Are Legos a better investment than gold?

For those looking for a solid return on their investment, an online tour of toys on eBay could be time better spent than a call to a broker. That's because a Lego set in mint condition may well represent a better future haul than a pot of gold.

An analysis by the Telegraph found investors obtained a better return purchasing Lego sets over the past few years than they did through the stock market, bank accounts or bullion.

The average annual return from the Financial Times Stock Exchange 100 index, during the past decade and a half is 4.1 percent, including dividends, the British newspaper found.

Conversely, Lego sets left untouched in their original packaging have increased in value 12 percent each year since the turn of the Millennium, with second-hand buyers willing to fork out more for certain sets the moment they go out of production.
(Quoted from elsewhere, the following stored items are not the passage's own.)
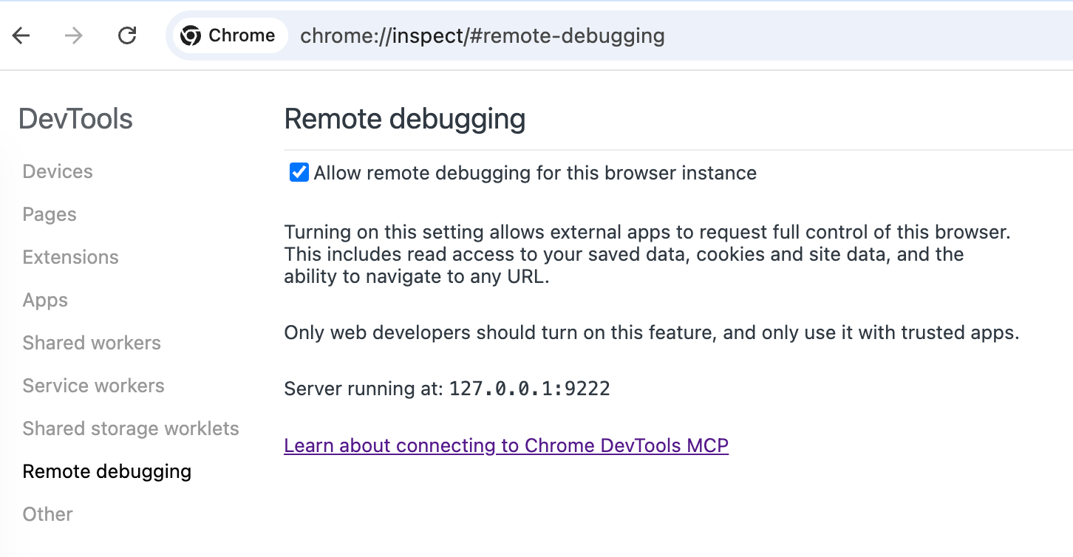Open Learn about connecting to Chrome DevTools MCP

coord(506,445)
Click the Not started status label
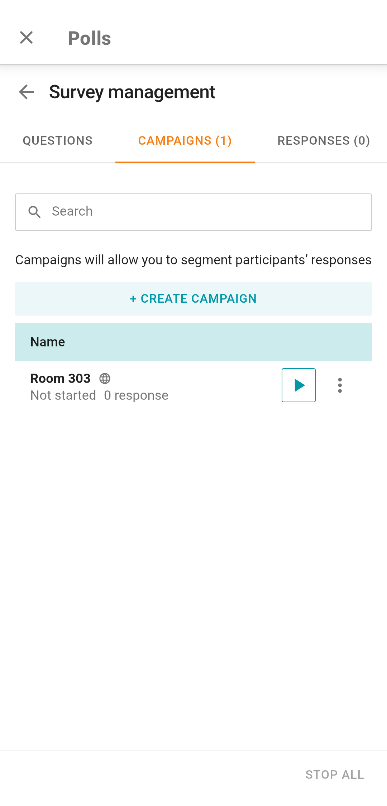This screenshot has height=806, width=387. (63, 395)
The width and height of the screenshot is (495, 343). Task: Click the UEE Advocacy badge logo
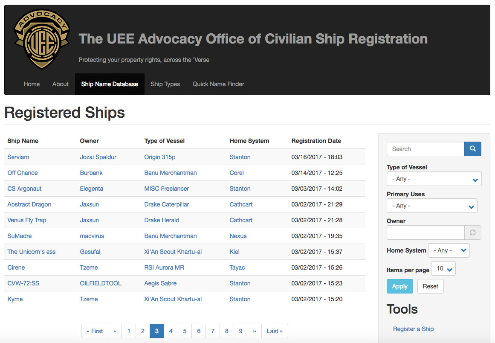click(41, 39)
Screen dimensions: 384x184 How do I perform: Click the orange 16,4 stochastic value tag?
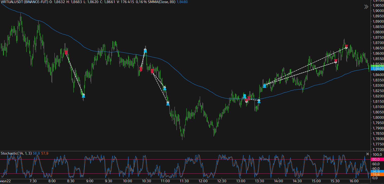click(376, 175)
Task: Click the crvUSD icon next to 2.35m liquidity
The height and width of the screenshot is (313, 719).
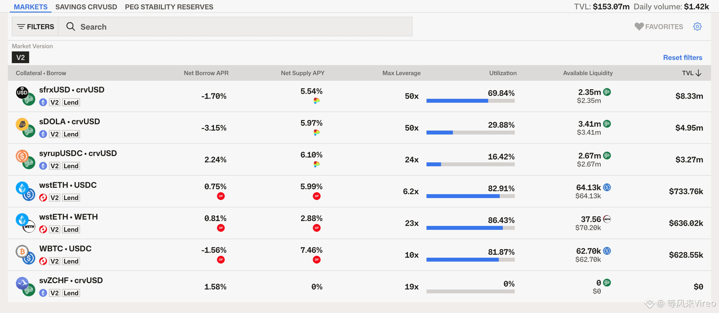Action: point(607,92)
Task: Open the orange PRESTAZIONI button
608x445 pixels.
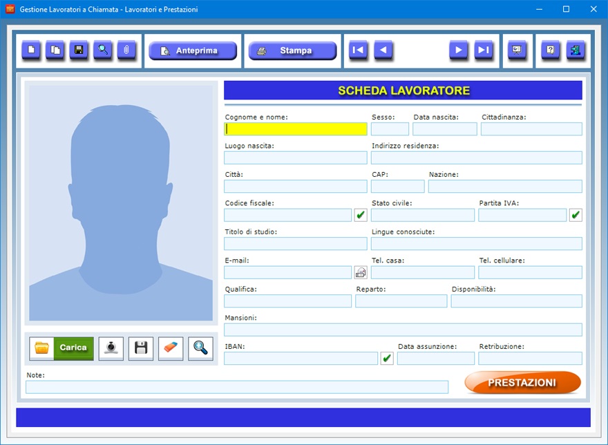Action: (522, 383)
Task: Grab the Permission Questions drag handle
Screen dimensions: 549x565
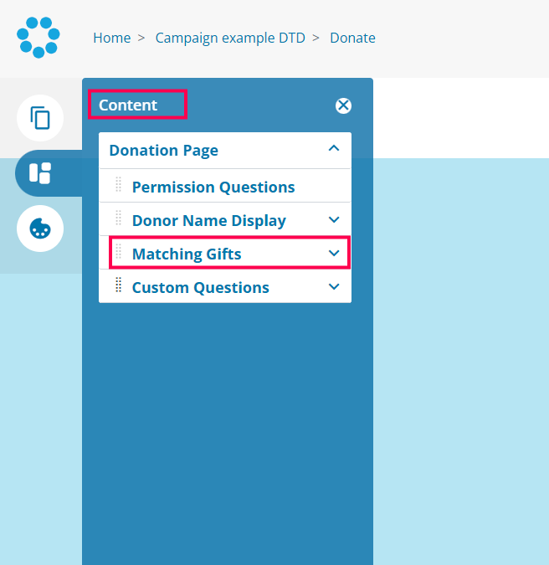Action: click(x=118, y=186)
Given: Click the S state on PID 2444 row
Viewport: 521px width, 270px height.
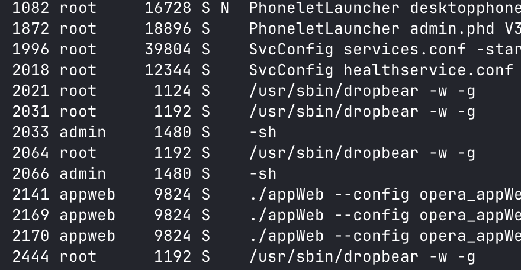Looking at the screenshot, I should 206,257.
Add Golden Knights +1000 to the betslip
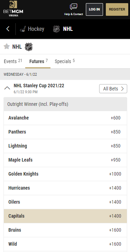This screenshot has width=130, height=252. pos(65,174)
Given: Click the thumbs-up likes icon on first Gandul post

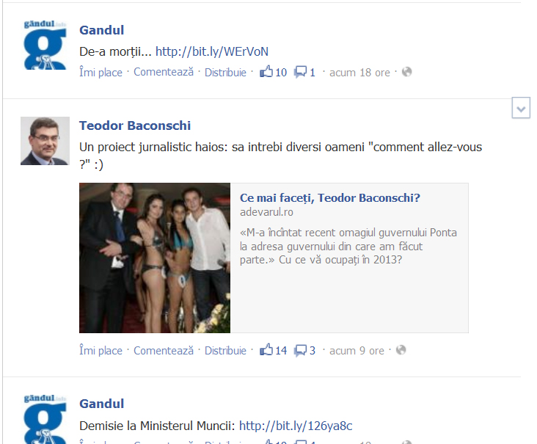Looking at the screenshot, I should (x=266, y=72).
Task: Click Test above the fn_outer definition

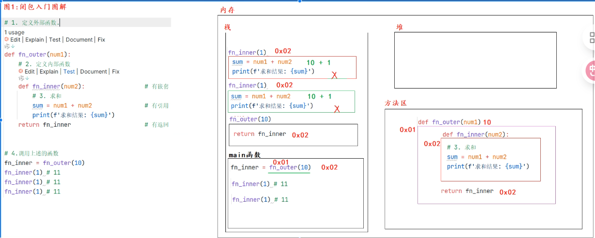Action: (55, 40)
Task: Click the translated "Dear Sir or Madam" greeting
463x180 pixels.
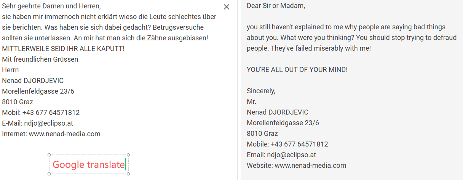Action: pyautogui.click(x=276, y=6)
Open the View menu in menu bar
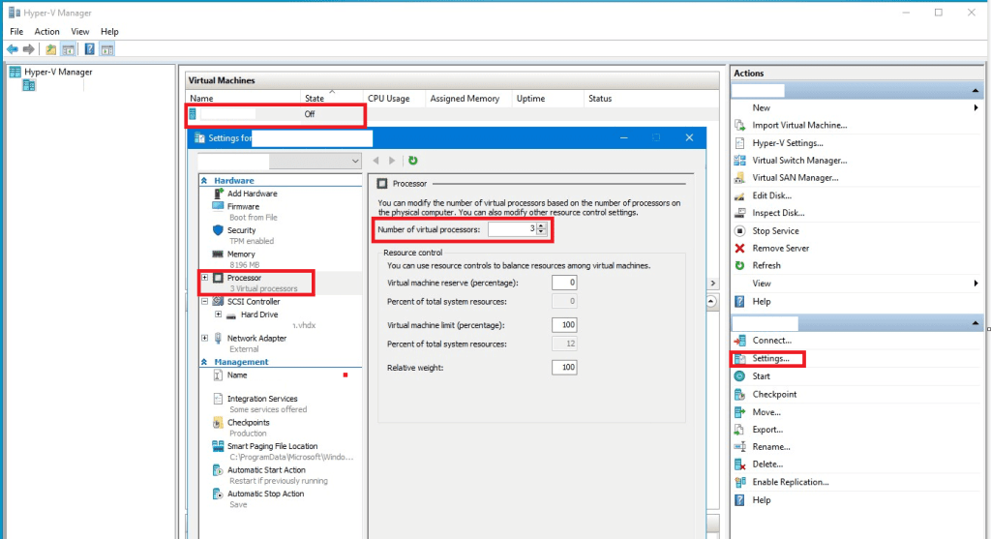 80,32
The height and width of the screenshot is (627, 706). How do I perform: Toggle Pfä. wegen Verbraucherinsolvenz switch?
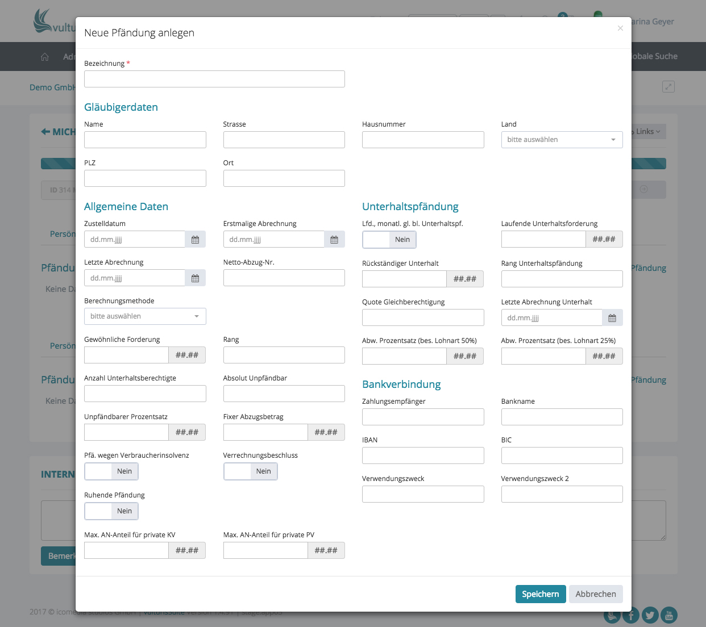(111, 471)
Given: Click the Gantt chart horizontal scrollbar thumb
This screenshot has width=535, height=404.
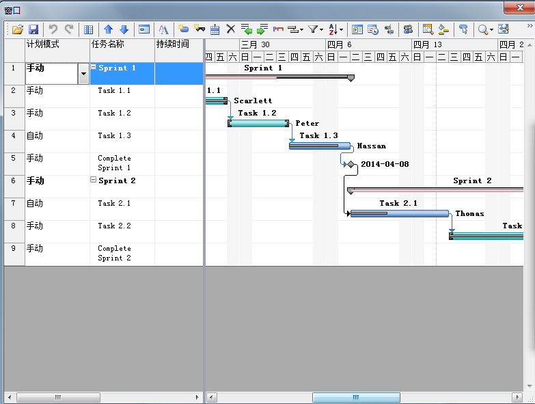Looking at the screenshot, I should [355, 397].
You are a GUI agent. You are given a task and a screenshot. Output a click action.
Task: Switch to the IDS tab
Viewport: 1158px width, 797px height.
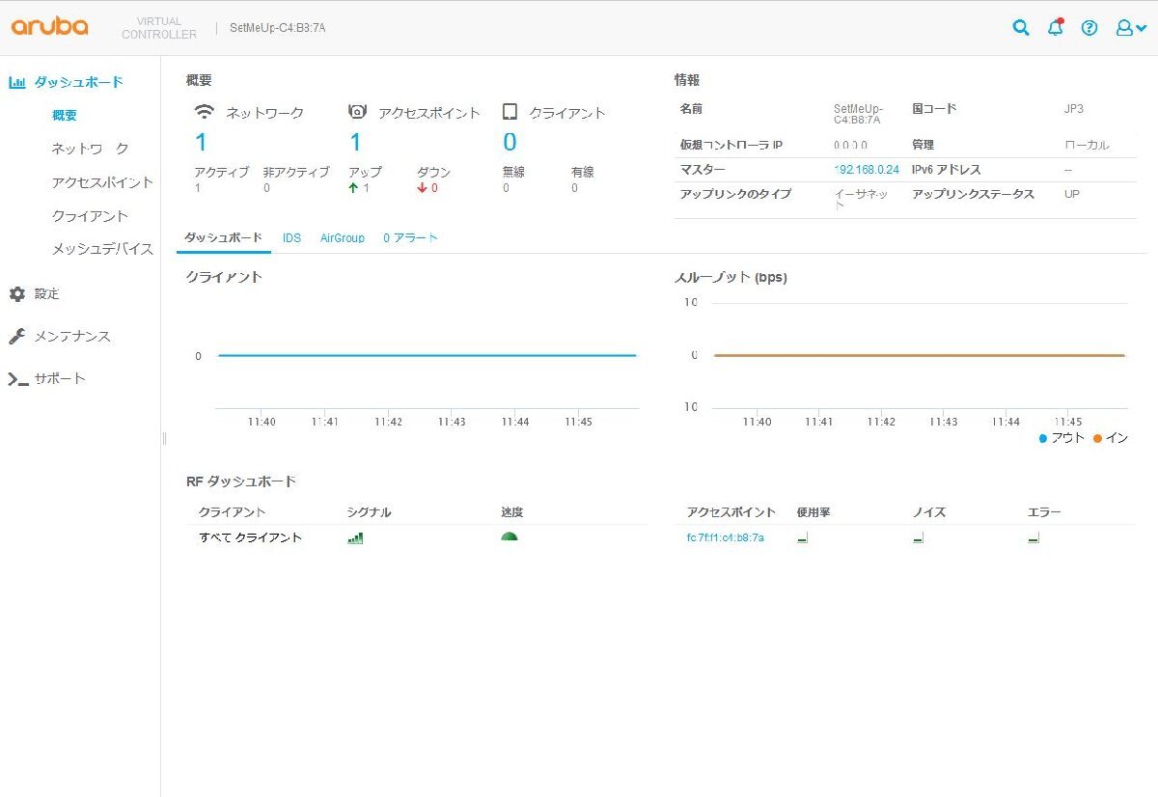click(291, 237)
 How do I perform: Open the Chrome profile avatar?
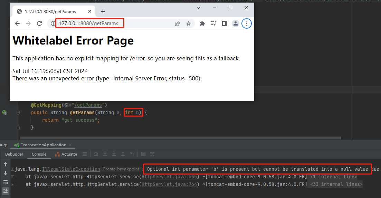(236, 23)
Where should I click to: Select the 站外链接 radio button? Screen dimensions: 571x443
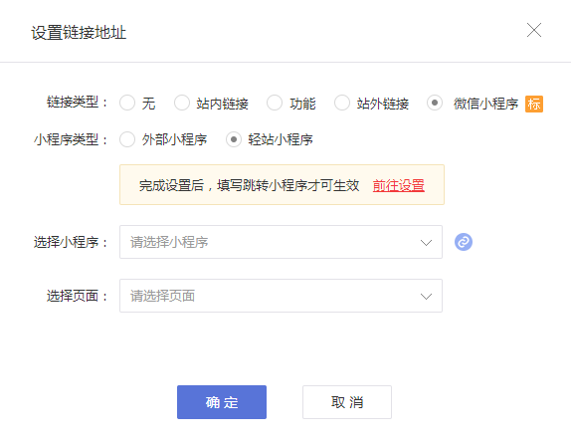click(342, 103)
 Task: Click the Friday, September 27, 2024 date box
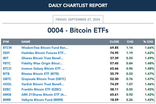tap(78, 19)
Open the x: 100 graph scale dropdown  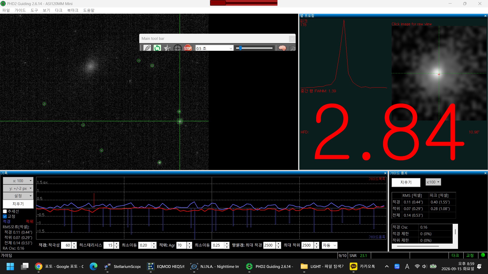point(18,181)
Modern editions are fetching even loftier prices, with those coming out last year selling on eBay for 36 percent more than their original cost.

At the same time, mainstream investments did not perform anywhere near as well as the sets of plastic building bricks.

Investing in gold drew a 9.6 percent yearly return over the last 15 years, while those who opted to go with a savings account accrued 2.8 percent annually, said the paper, citing investment firm Hargreaves Lansdown.

Old sets based around films like Star Wars are among the most popular with collectors. But even sets based on such mundane scenes as town roads are surging in value.

"Lego investing is not hitting bubble-like status," Ed Maciorowski, founder of BrickPicker.com, told the Telegraph. "That is partly because the Lego company doesn't promote the secondary market, it wants to sell direct to customers."